To the Shareholders of The New Iberia Bancorp, Inc.

Dear Shareholder:

You recently received your proxy statement for the April 17th meeting of the
Shareholders of The New Iberia Bancorp, Inc.  The issues to be covered at this
meeting are not the same as those of the December 28th Special Shareholders
meeting.

The choices at the April 17th meeting will be straight forward.  You will be
electing directors and thus deciding who will manage the future of The New
Iberia Bank.  Do you want to continue on the path of growth and strong earnings
which has been established over the past seven years? Or do you want to SELL
the Bank as Tony Schwing wishes?

The current Board and management have worked to bring the book value of your
stock from $182.85 in 1987 to $414.15 as of 2/28/95.  The assets of the Bank
have grown from $151 million in 1988 to $235 million as of February 28, 1995.

Your Bank is very strong and stable.  We believe it will continue to perform
well into the future.  The current Board has a plan to provide liquidity and
marketability for your stock.  The Board members have the experience and desire
necessary to ensure that all shareholders are provided with options as they
have requested.

Tony Schwing wants to sell the Bank because he does not believe it can compete
with the big banks.  The New Iberia Bank has been competing with Premier Bank
for several years since it acquired State National Bank.  During this time,
your Bank has continued to grow in both size and earnings.  It has increased
the size of its dividends while the stockholders of State National have yet to
see a cash dividend paid on their investment.

In 1992, The New Iberia Bank opened a branch in Lafayette where it competes
with First Commerce Corporation, Hibernia and Whitney as well as Premier.  In
just over three years we have acquired over $14 million in loans and over $6
million in deposits.  Obviously, many customers in Acadiana want to do business
with a community bank.
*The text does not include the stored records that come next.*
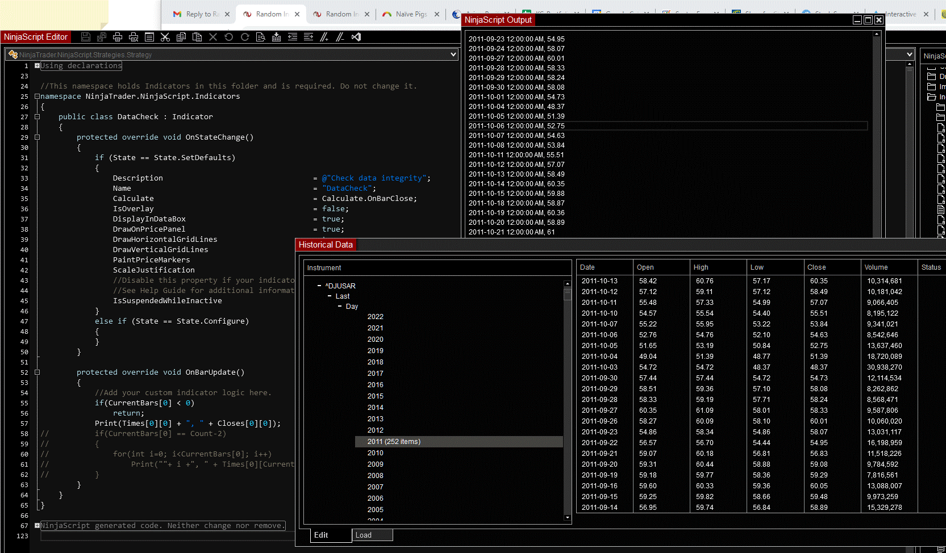Open the Strategies.Strategy type dropdown
Viewport: 946px width, 553px height.
pos(453,55)
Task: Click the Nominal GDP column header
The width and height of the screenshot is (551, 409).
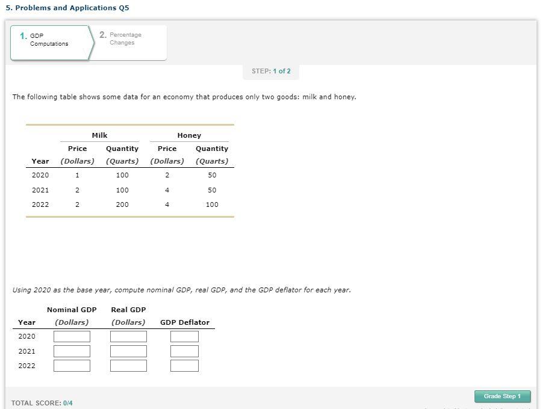Action: pos(72,310)
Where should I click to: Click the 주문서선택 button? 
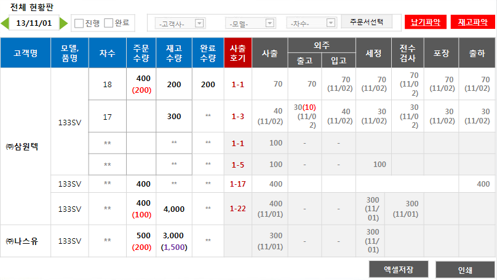click(x=366, y=21)
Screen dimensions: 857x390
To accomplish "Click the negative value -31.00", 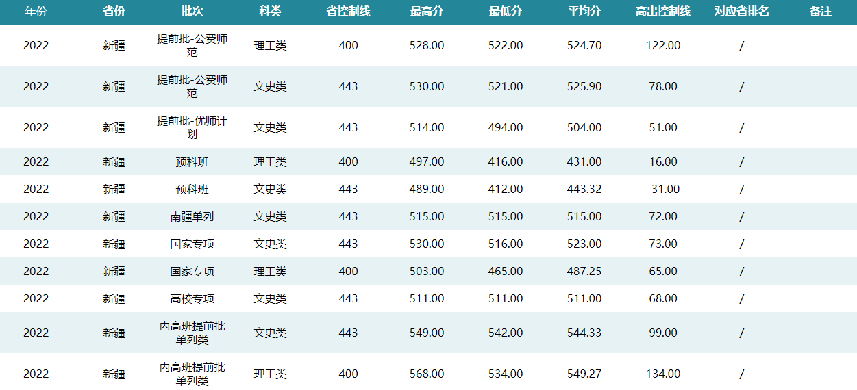I will 663,189.
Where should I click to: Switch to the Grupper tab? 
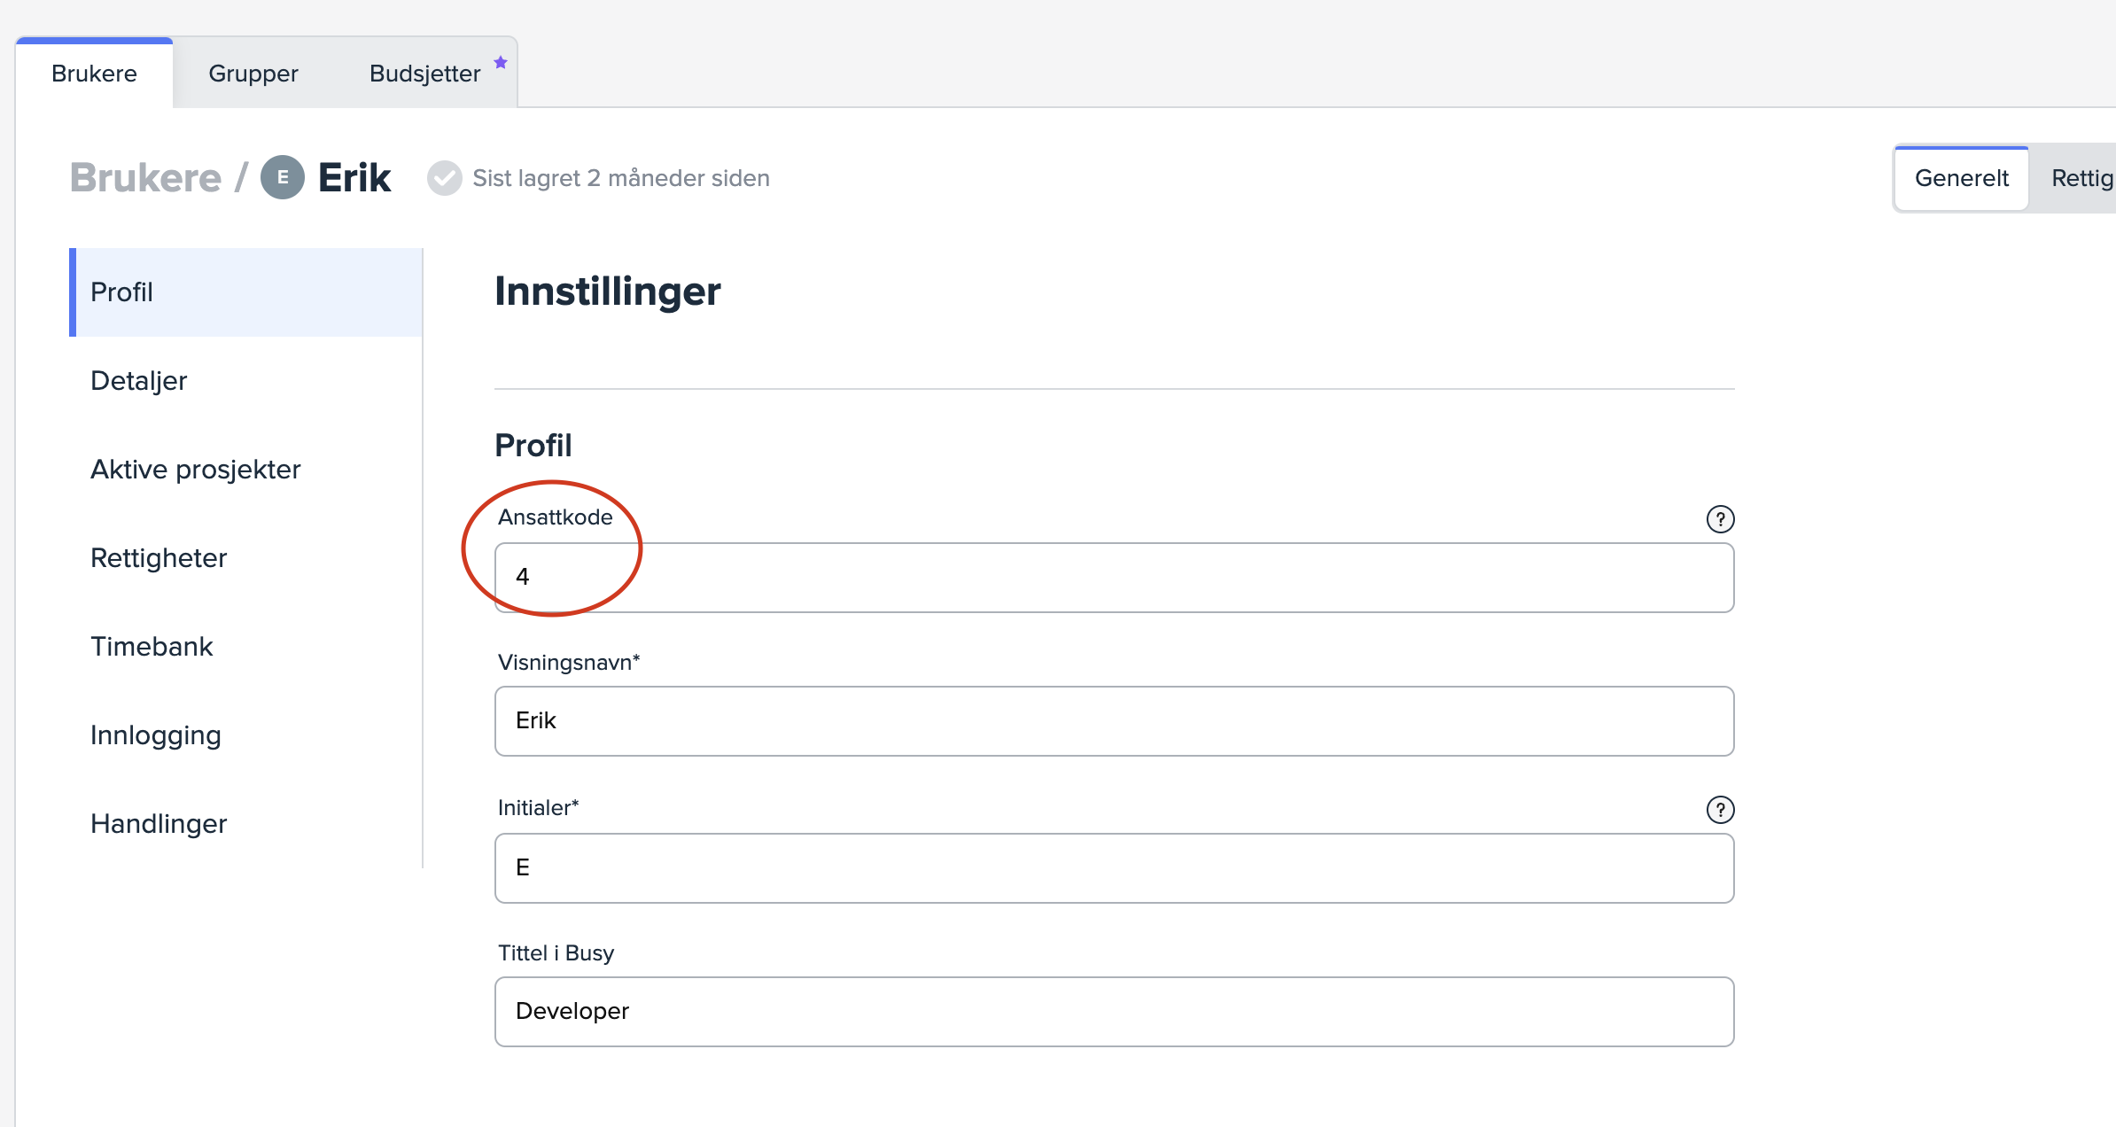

In fact, a local newspaper article describes comments of
Steve Hansel, President of Hibernia, on this issue as follows:  "There will
always be a place for community banks," he says.  In fact he says, "the
community bank concept is something the majors are striving for, especially in
this market." (Times of Acadiana, April 6, 1994).
<PAGE>   3
At the December 28th meeting, we heard from many stockholders that while they
did not want to sell the Bank, they were concerned that there was no organized
market for Bancorp's stock and that when the stock trades, it is often at
prices below book value.  We have made efforts to alleviate this situation by
contacting the American Stock Exchange about listing Bancorp's stock.  If our
proposal to amend Bancorp's Articles is adopted and if Bancorp's listing
application is approved, Bancorp's stock could be traded on an exchange by this
summer.  Based on our financial condition, we believe that, once listed,
Bancorp's stock is likely to trade in excess of book value.  We refer you to
Exhibit D of the proxy statement for a list of banks and holding companies that
are traded on the American Exchange and the trading prices as a percentage of
their book value.  We believe that listing should solve the liquidity and
marketability needs of many of the shareholders and make Bancorp stock more
competitive with the stock of regional banks in terms of stock value and
liquidity.

Tony's claims that the current Board's small stock ownership doesn't properly
represent the shareholders.   He says that his nominees should replace some of
the current Board members.  The fact is that his nominees represent less shares
per member than the current Board. Collectively they (excluding Tony) own 455
shares; the current Board (excluding Tony) owns 1701 shares.

Please do not be confused by half truths and rumors.  The current Board is
committed to do what is right for the Bank and ALL of the shareholders.  It has
the experience to take steps to provide you with the liquidity and
marketability you need and deserve while continuing the Bank's history of
profitability and growth.  It will evaluate the issues and opportunities as
they are presented and make their recommendations in your best interests.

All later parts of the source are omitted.